I waited and waited for things to calm down so I could roll up. I reached up with my paddle to try to find some air to roll up into. My paddle kept reaching only water. Where was the air? My boat was apparently being pushed along a curved rock surface and pushed down at an angle. I couldn't roll up into the rock and the angle kept me from being able to reach the air. If I could have waited a little longer I would have made it past the rock wall and might have rolled up. But I punched out of the boat and went looking for something to breathe. When I finally found the surface I came up between the boat and the rock wall. The waves slammed the boat into the back of my helmet and my face slammed into the rock. I thought I heard a SPAING noise and felt a blow to my face harder than I have ever been hit in my life. The boat and I separated and I failed to catch hold of it. The boat went downstream to be caught by Paul and I managed to swim to shore and crawl out on the opposite side of the river with blood dripping down off my chin.

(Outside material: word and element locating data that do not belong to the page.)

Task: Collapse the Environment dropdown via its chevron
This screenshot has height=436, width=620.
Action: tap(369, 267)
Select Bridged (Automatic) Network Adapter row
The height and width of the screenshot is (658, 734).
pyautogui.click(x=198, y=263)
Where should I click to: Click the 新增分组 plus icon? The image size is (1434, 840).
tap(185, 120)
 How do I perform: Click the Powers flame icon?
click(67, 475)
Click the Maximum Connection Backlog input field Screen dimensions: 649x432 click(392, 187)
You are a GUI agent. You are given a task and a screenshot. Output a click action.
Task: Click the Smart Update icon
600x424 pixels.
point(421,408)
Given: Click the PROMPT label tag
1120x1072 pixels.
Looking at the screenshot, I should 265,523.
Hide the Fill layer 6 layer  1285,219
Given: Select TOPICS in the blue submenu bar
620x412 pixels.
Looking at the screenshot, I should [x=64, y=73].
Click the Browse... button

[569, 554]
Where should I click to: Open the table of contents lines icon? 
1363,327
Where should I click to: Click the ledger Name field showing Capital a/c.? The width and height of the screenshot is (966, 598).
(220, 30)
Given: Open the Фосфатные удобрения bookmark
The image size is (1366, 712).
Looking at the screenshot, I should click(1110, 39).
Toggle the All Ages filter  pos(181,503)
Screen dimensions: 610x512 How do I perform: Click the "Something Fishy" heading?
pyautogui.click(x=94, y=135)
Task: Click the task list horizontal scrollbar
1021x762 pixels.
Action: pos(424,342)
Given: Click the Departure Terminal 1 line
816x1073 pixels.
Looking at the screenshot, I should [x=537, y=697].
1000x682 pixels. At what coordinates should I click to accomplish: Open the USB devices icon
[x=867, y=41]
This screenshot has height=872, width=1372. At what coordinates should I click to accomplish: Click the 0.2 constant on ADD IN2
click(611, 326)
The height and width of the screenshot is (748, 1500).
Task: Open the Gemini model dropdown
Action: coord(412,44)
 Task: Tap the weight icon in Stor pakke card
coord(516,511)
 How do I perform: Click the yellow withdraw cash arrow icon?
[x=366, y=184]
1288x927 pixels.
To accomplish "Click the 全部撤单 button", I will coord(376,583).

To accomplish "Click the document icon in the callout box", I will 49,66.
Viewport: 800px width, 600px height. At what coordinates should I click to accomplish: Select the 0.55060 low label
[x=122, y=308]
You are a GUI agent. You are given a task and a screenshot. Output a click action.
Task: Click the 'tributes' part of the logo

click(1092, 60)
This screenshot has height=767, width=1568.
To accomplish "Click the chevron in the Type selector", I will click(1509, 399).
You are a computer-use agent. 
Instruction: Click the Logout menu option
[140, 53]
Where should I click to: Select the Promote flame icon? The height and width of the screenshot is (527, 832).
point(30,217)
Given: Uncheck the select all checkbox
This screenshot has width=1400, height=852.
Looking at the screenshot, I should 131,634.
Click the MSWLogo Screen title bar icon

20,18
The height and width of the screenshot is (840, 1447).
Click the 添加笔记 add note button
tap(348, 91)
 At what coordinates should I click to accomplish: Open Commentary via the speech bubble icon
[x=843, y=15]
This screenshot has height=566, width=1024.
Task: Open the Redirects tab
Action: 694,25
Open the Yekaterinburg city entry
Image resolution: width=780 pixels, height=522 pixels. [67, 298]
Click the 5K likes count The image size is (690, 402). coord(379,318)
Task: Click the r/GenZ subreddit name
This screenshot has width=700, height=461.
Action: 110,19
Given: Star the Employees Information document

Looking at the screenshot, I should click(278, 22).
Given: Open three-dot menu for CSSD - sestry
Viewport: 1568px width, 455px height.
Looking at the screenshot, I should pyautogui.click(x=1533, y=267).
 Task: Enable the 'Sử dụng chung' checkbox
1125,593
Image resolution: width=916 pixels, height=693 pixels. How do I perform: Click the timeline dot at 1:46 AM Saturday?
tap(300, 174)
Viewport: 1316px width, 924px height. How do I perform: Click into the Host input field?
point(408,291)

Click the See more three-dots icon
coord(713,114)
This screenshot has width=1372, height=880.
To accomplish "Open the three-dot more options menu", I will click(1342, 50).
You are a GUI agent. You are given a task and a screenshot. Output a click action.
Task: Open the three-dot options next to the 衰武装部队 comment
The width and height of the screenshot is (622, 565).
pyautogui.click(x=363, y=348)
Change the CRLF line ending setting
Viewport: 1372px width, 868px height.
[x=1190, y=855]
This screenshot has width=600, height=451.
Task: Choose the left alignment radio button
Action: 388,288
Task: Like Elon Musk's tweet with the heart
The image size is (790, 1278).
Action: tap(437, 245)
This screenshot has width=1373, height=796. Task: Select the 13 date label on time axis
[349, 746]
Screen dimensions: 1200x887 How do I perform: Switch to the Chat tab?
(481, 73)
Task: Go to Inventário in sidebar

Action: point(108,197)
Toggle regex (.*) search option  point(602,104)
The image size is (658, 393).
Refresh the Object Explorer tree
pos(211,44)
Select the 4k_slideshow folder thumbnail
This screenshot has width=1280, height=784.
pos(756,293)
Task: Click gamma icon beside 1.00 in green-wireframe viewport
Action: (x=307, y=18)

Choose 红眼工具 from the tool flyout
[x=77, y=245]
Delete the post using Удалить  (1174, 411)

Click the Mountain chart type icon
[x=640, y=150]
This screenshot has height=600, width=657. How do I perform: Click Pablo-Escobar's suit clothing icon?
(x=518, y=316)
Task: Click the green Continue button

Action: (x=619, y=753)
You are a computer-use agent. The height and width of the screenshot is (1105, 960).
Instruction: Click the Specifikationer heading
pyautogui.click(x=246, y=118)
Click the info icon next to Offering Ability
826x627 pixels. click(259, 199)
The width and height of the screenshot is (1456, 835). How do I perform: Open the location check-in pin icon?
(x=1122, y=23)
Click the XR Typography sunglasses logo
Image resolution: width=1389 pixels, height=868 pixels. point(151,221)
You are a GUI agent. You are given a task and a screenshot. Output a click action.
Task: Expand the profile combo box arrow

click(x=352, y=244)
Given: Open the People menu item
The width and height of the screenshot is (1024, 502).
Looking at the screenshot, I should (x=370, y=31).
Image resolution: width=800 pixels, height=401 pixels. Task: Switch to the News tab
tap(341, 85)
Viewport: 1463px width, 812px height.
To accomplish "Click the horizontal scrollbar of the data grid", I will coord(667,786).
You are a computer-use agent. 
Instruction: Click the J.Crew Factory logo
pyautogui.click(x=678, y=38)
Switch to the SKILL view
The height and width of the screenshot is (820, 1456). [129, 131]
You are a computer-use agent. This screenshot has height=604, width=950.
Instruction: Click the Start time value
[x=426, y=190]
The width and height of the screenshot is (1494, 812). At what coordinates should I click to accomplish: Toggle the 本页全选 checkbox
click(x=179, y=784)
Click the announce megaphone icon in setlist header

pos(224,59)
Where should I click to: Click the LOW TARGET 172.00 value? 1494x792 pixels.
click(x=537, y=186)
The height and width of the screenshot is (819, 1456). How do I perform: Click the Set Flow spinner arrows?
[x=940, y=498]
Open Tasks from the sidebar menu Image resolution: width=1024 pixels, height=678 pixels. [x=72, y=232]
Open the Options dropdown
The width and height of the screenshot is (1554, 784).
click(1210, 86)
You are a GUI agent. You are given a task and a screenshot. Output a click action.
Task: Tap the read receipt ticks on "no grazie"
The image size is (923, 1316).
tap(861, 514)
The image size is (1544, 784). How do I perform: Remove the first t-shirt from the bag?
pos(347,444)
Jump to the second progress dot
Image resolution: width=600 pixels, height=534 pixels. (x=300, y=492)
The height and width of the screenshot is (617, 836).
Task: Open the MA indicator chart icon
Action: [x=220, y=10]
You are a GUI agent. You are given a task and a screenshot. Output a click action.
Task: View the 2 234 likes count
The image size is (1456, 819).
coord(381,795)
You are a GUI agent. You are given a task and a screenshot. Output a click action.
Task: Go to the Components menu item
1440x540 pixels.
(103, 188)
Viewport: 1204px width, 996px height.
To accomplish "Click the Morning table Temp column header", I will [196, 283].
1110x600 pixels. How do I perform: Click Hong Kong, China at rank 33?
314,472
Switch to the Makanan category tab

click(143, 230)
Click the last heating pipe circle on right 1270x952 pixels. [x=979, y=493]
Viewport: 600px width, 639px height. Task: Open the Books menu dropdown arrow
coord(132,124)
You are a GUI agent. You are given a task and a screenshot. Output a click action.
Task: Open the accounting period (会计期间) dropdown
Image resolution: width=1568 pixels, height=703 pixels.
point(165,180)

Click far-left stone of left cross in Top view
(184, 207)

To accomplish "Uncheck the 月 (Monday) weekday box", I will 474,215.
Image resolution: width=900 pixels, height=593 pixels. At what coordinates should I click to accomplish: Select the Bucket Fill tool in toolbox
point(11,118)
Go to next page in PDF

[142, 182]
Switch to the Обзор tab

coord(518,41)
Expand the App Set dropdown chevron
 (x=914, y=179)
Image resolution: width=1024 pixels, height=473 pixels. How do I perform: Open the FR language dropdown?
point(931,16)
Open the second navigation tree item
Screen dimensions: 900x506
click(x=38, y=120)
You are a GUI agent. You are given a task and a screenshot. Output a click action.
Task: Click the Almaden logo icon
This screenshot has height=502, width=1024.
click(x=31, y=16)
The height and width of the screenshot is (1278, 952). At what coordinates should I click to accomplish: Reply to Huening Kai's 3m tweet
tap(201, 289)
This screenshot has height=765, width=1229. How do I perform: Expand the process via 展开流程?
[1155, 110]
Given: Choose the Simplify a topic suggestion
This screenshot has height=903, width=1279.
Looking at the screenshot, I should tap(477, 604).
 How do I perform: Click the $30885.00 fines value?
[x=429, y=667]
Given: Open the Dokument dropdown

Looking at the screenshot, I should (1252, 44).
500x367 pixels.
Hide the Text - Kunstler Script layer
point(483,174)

I ended up almost loosing a tooth, with cuts on my upper and lower lips, bruises and a black eye on the right side of my face.
Alex worked his way back up the river then came across to help me. We threw my paddle, which I had hung onto all this time, across the river for Paul to catch and collect with my boat. Then Alex towed me across and I was able to put everything back together. I asked Alex: "You are going to tell me that the rough stuff is over now, RIGHT?" He and Paul agreed that Bouncing Rock was the worst and it was a milk run from here. Neither of them mentioned the next rapid, called The Hospital until we were upon it.
I managed to plow straight through The Hospital and keep my boat upright. It looked worse than Bouncing Rock but was in fact a lot easier because there weren't any holes to fall into. Then there was one final long section of bumpy water called The Recovery Room and we really did make it to the flat water backing up from the reservoir at the bottom. Because the water was so high we had to paddle a fair distance to get to the take-out spot. Paul mentioned that I have an advantage at the end of the trip where we all have to actually paddle the kayak because Sea Kayakers are used to having to paddle everywhere they go. By the time we made it back to the parking lot I was feeling well enough to dig my Greenland Paddle out of my car and demonstrate some rolling tricks to Paul and Alex. I drove them back to the put-in to Paul's car and then it was time for the long hot drive home.
Did I enjoy my first introduction to down-hill kayaking? Not especially. Even if you don't count the bad luck of coming up between my boat and a rock. Will I try it again? Perhaps. But it is going to take some calmer water or a lot of smooth talking from Paul.